TASK DESCRIPTION -> How many lines in the data below include the word "Given"? Respond with the number, nothing more.

SUPPLIED MATERIAL ->

- Opening Delimiter -

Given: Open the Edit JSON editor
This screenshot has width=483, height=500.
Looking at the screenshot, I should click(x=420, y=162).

- Closing Delimiter -
- Opening Delimiter -

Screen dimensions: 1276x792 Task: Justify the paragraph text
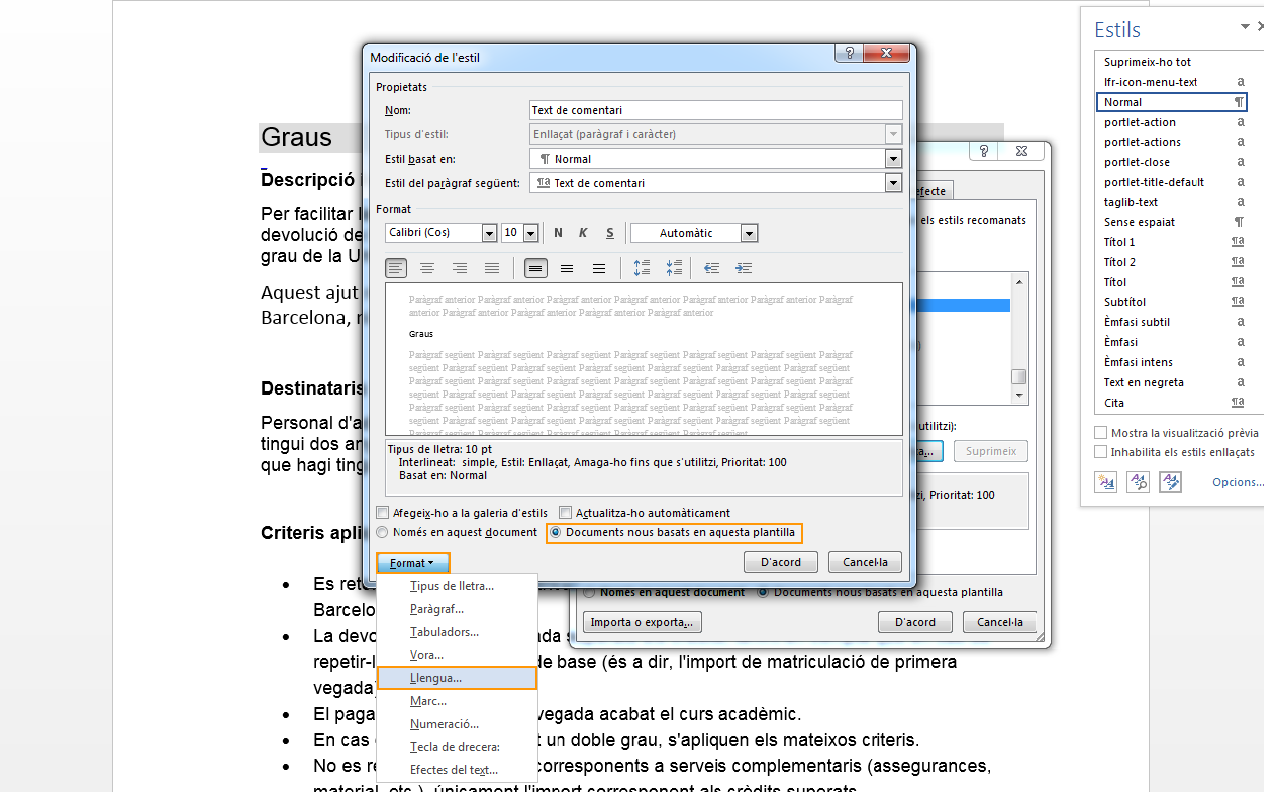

- Closing Delimiter -
- Opening Delimiter -

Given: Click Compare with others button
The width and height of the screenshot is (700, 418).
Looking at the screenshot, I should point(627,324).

- Closing Delimiter -

RESULT OF THIS TASK -> 2